The answer is… it depends! Generally, not less than 5 minutes and no longer than 30 minutes. Or to be really annoying, your warm-up should be as long as necessary but no longer.
Seriously, how long should a warm-up be is a very personal question. It depends on you, what you’re going to do and external factors around you.
The length of your warm-up depends on some of the following factors.
1. Workout intensity
The harder and longer your workout is going to be, the longer you need to warm-up.
For example, if you are going for a jog, a few minutes of warming-up will be adequate. If, however, you are going to be sprinting or lifting very heavy weights, you’ll need a longer warm-up.
Adjust the duration of your workout according to how hard you’re going to exercise.
Read more: How hard should you exercise?
Older exercisers may benefit from a longer warm-up. Older bones and joints are often stiff and sore, so it makes sense to spend some extra time loosening everything up so that movement is more fluid.

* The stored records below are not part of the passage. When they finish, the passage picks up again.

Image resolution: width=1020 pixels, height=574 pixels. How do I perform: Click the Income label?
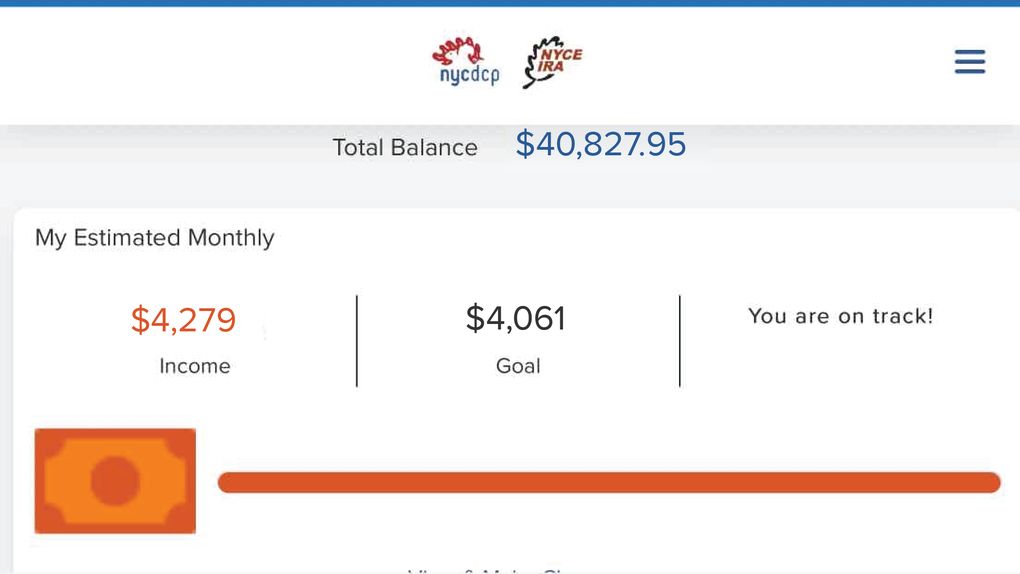point(195,366)
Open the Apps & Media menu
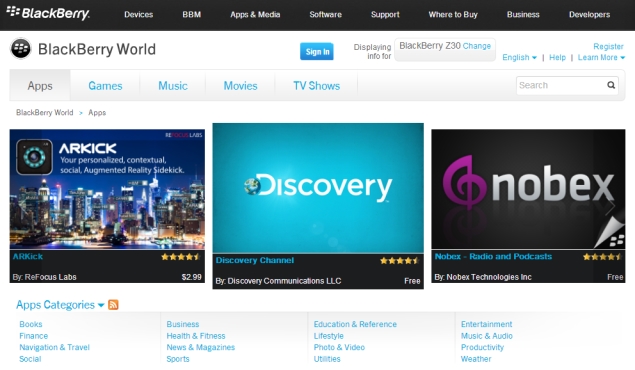 point(255,15)
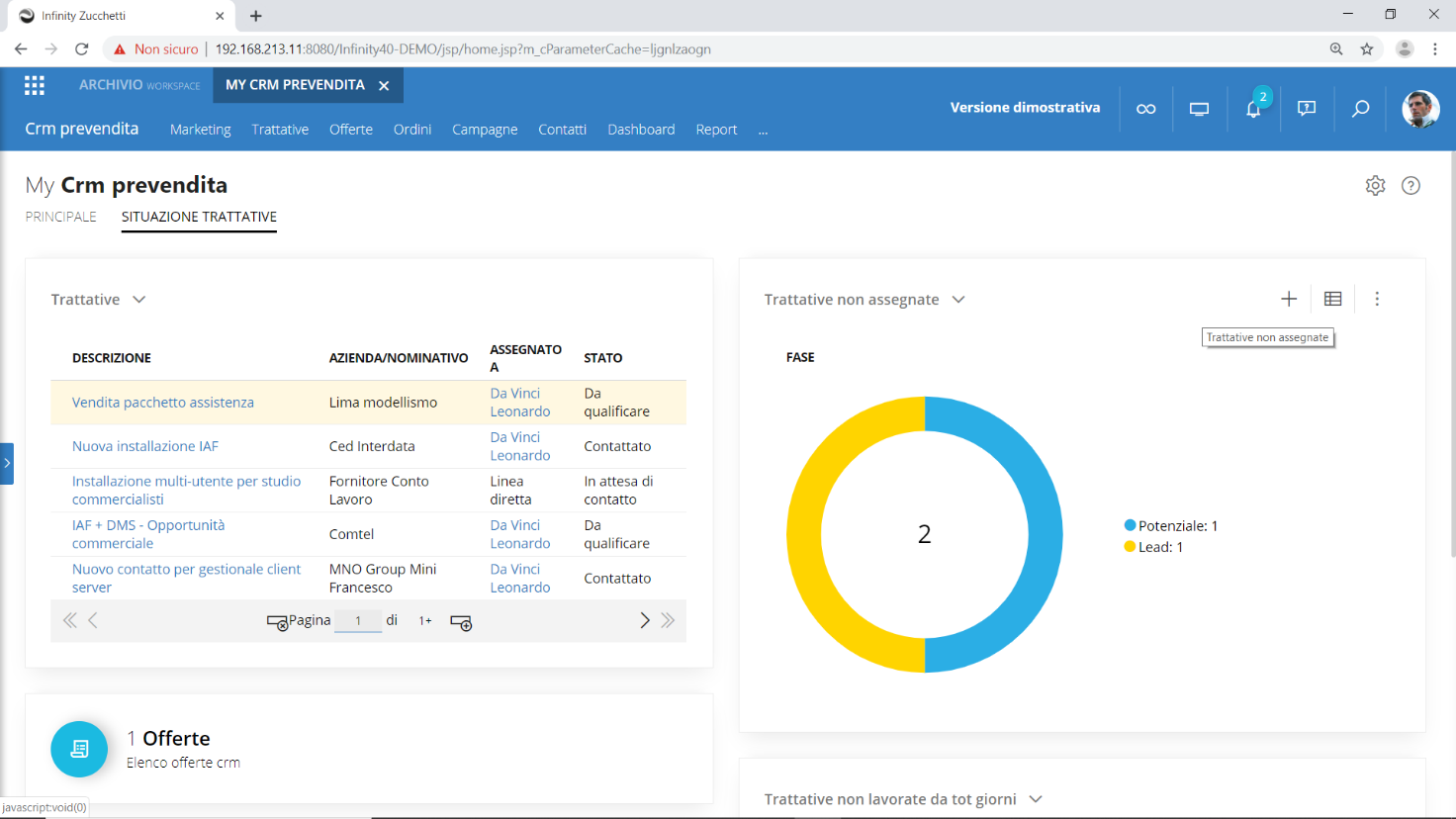Click the table view icon

click(x=1332, y=299)
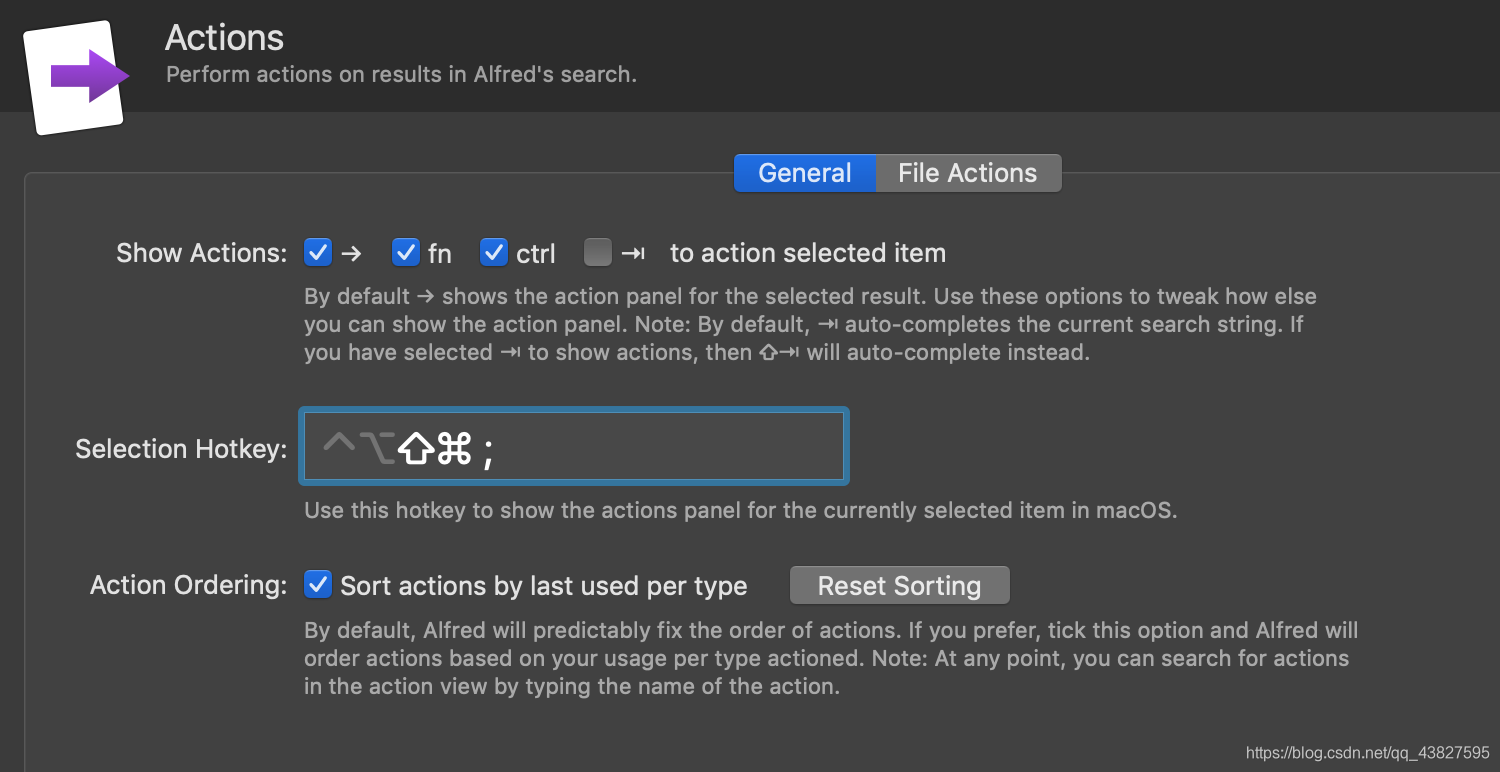
Task: Click the Actions heading title
Action: pyautogui.click(x=225, y=38)
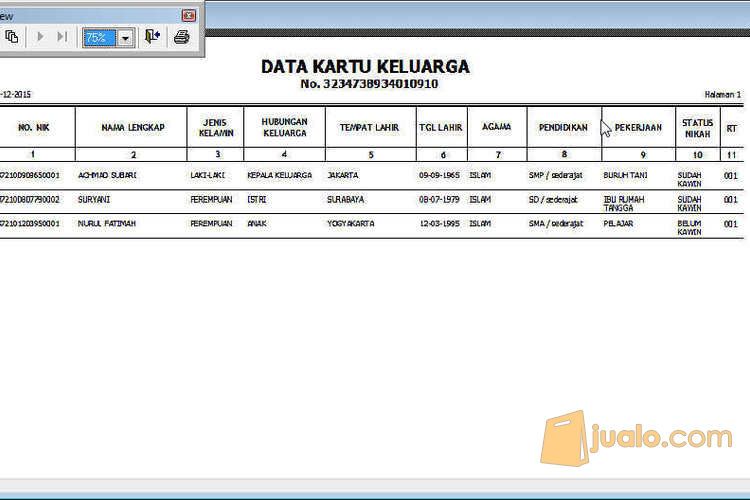750x500 pixels.
Task: Click the Halaman 1 page label
Action: click(x=722, y=95)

An increased focus on joint mobility can make an older person’s workout much more comfortable.
If it’s cold, a longer and more thorough warm-up can make for a much more comfortable workout.

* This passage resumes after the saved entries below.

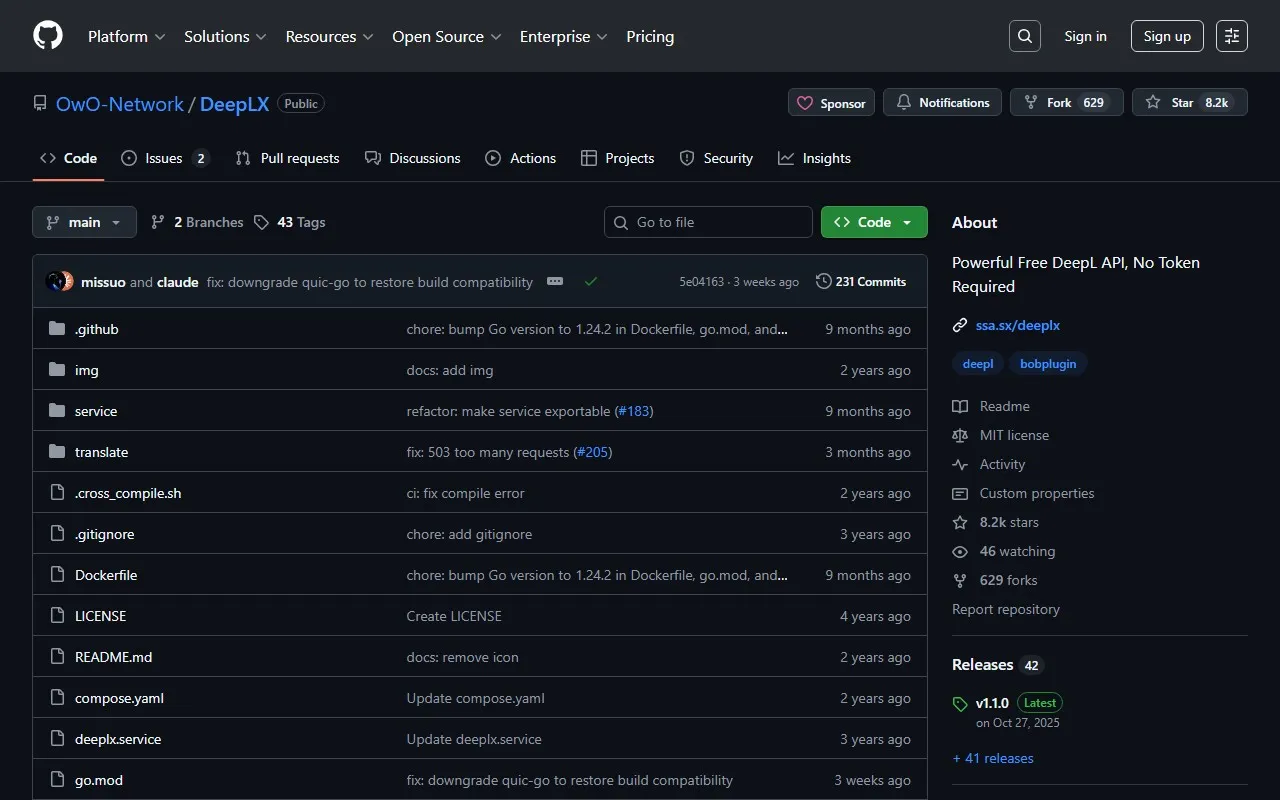Click the appearance settings icon in header
Viewport: 1280px width, 800px height.
(1231, 36)
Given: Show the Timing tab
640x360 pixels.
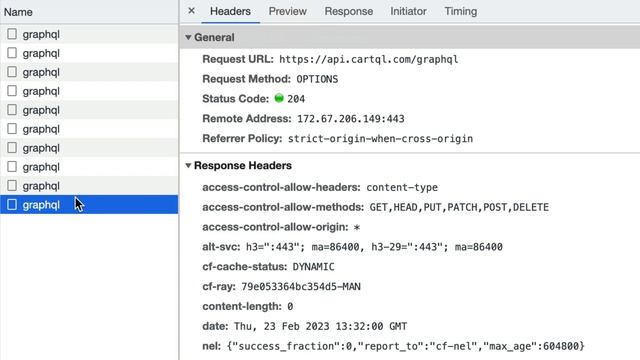Looking at the screenshot, I should click(460, 11).
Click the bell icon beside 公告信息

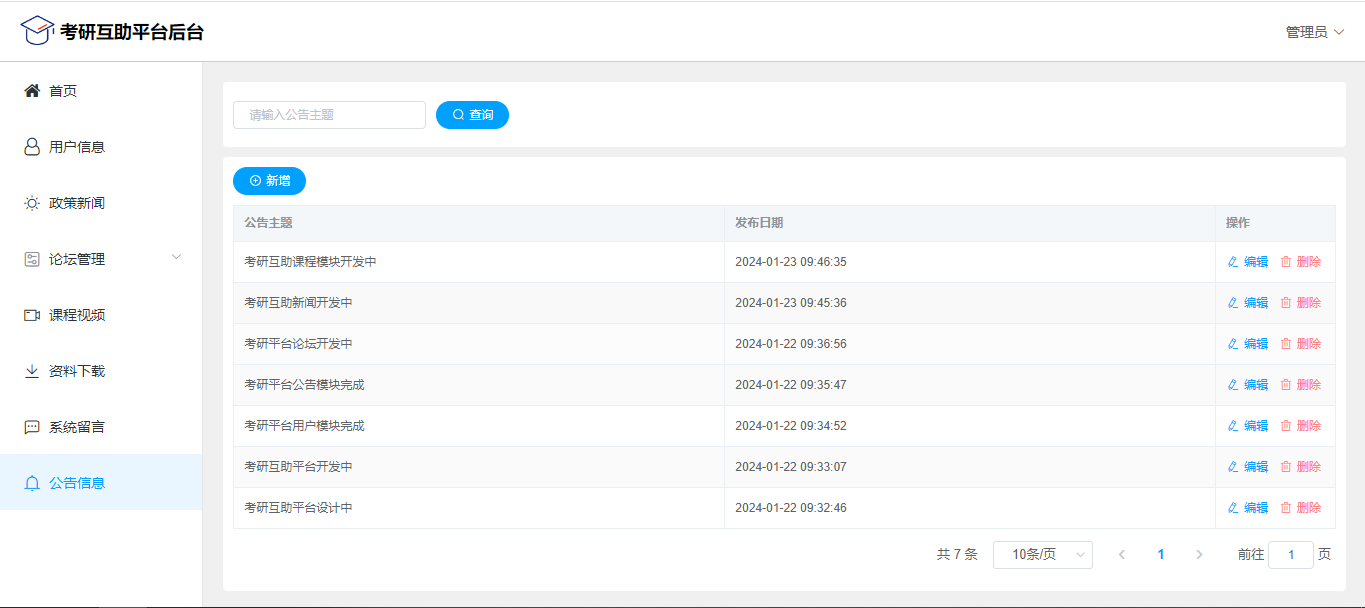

In addition, being cold tends to drive blood away from your extremities and into your core which is great for survival but not helpful for exercise. A longer pulse raiser may be necessary.
On the flip side, if it’s very hot, too much warming up can leave you tired before your real workout begins. Also, muscles tend to be more flexible in warmer temperatures. If it’s hot, a shorter warm-up may be appropriate.
4. Time of day
An early morning workout is a great way to start your day but also means that you are going from completely inert and spaced-out to exercising hard very quickly.
If you like to exercise first thing in the morning, you may benefit from a longer warm-up – especially if your workout is going to be intense.
As the day progresses and you’ve been moving around more, your joints and muscles will be more mobile so you may not need such a lengthy warm-up.
Read more: When is the best time to exercise?
5. Injury status
Many exercisers carry aches and pains that aren’t serious enough to curtail activity but do require some additional care. If you have an old injury, take extra time warming up that particular area and make sure it’s ready for what is to follow.
A neoprene support sleeve can help keep the area warm and provide a modicum of support so you can work out in comfort.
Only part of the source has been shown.